[Text shown]:
-- Begin --

CERTAIN RELATIONSHIPS AND RELATED TRANSACTIONS, AND DIRECTOR INDEPENDENCE

Our “Code of Conduct and Standard of Ethics” addresses our policy for dealing with transactions with affiliates and as a matter of procedure we obtain Board of Director approval for any transaction with a director, executive officer or other affiliate of PetroHunter.  A complete description of the transaction including the services or products to be provided, the financial components related to the services or products, the nature of the relationship of the entity involved in the transaction, and any other contractual obligations related to the transaction is presented to the Board of Directors for their review.  The Board of Directors indicates their approval of the transaction with a written resolution.

Other than the transactions described below, none of our present directors, officers or principal shareholders, nor any family member of the foregoing, nor, to the best of our information and belief, any of our former directors, officers or principal shareholders, nor any family member of such former directors, officers or principal shareholders, has or had any material interest, direct or indirect, in any transaction, or in any proposed transaction which has materially affected or will materially affect us.

Marc A. Bruner

As of September 16, 2011, Sweetpea entered into a Joint Venture and Operating Agreement (“JVOA”) with Paltar Petroleum Limited (“Paltar”), pursuant to which Paltar agreed to provide funding as stated in the JVOA for the permits and the initial work program expenses required under EPs 136 and 143 in exchange for a 50% ownership interest in the EPs.  Paltar is controlled by Marc Bruner, a significant shareholder of the Company.  In addition, one of our directors, Carmen Lotito, is an officer of Paltar.

Bruner Family Trust

At September 30, 2012, we have seven notes outstanding from the Bruner Family Trust totaling $2,828,059.  Mr. Bruner’s adult son is one of the trustees of the Bruner Family Trust.  Mr. Bruner is not a beneficiary of the Trust.  

Global Project Finance AG

On January 9, 2007, we entered into a Credit and Security Agreement (the “January 2007 Credit Facility”) with Global Project Finance AG (“Global”), a company controlled by Christian Russenberger, a significant shareholder, in the amount of $15,000,000.  As of September 30, 2012 and 2011, amounts drawn against this facility were $15,000,000.

-- End --

[Set tasks]:
(a) In the related-transactions disclosure, how does the Board of Directors show that it approves a transaction?
(b) Continue the related-transactions disclosure from its last sentence onward.

[Raw data]:
-- Begin --

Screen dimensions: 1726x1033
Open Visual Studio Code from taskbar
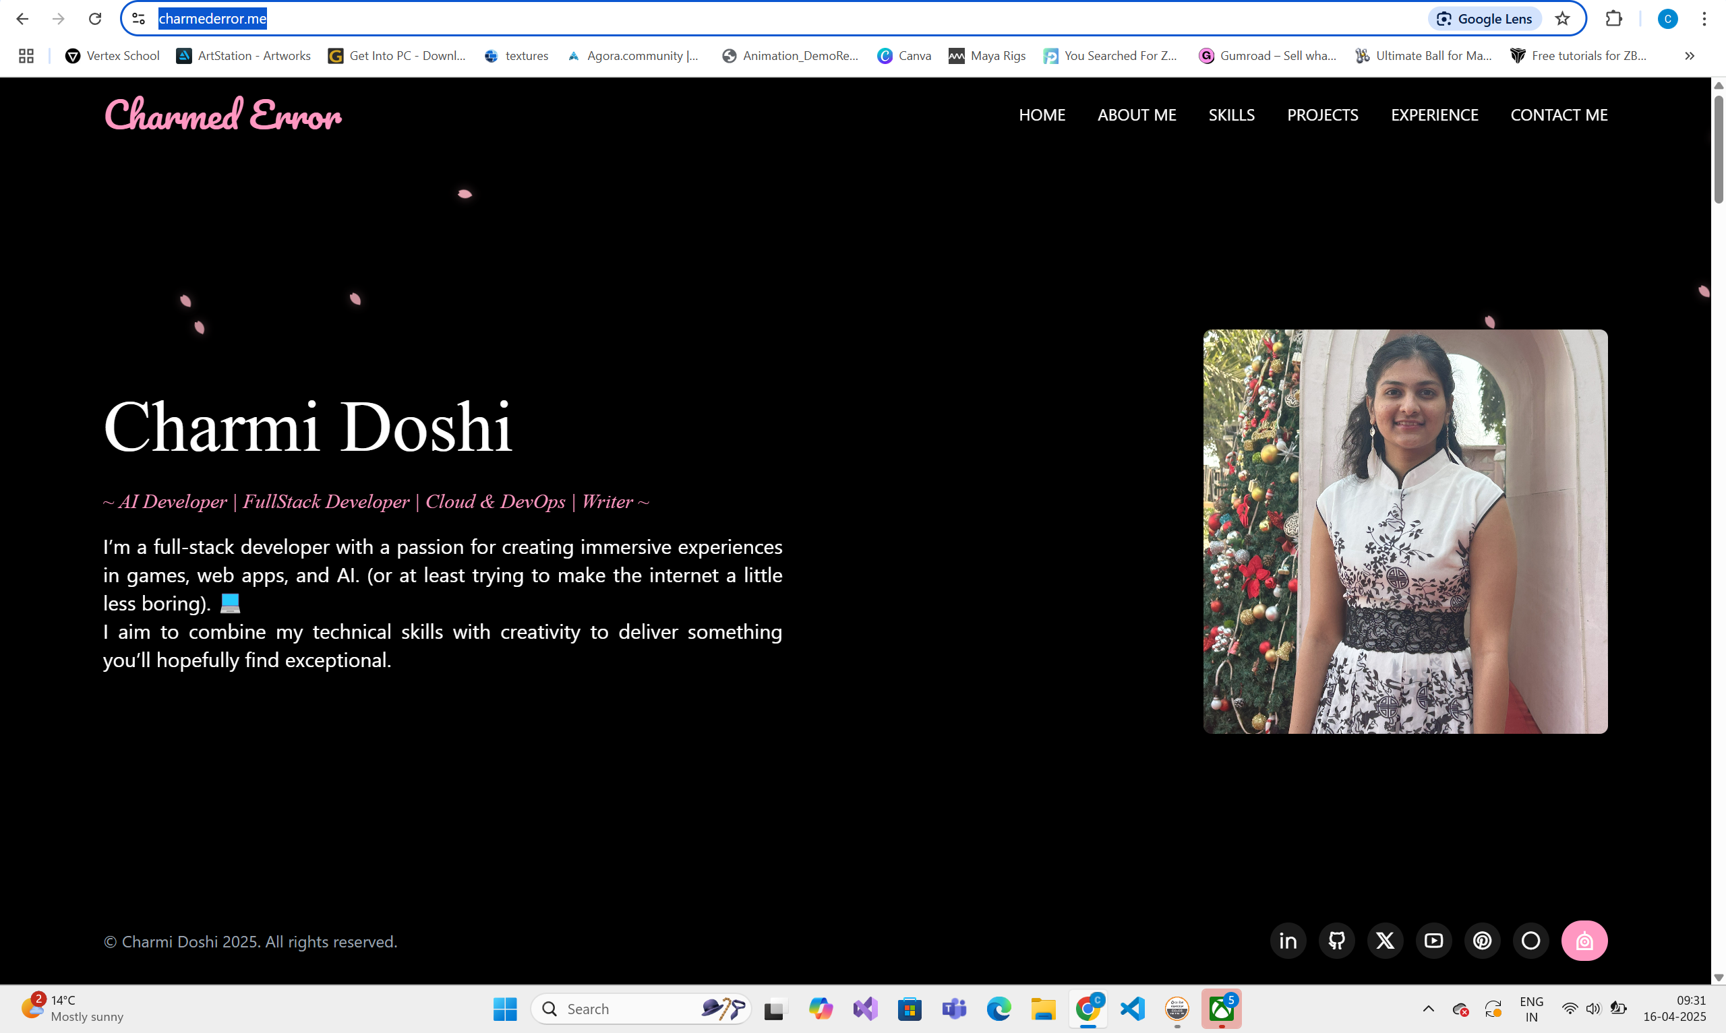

-- End --

[Answers to the exercises]:
(a) It adopts a written resolution.

(b)
On May 21, 2007, we entered into a second Credit and Security Agreement with Global (the “May 2007 Credit Facility”) and we extended all the economic terms from the May 2007 Credit Facility retroactively to the January 2007 Credit Facility. Under the May 2007 Credit Facility, Global agreed to use its best efforts to advance up to $60,000,000 to us over the following 18 months. As of September 30, 2012 and 2011, amounts drawn against this facility were $24,800,000.

In connection with the May 2007 Credit Facility, Global received warrants to purchase 2,000,000 of our common shares at the date of execution and was to receive 400,000 warrants for each $1,000,000 advanced under the Facility.  We agreed to pay an advance fee of 2% on all amounts drawn under the May 2007 Credit Facility.  Payments were to have been made in such amounts as may be agreed upon by us and Global on the then outstanding principal balance in order to repay the principal balance by the maturity date, November 21, 2009. The loans are collateralized by a first perfected security interest on certain oil and gas properties and other of our assets. In the event that we sell any interest in the oil and gas properties that comprise the collateral, a mandatory payment is due in the amount equal to such sales proceeds.
 
As of September 30, 2012 and 2011, the cash portion of the advance fees payable incurred in connection with the two lines of credit in the amount of $716,045 and $770,241 respectively incurred proportionately at 2% of each respective draw, has been accrued.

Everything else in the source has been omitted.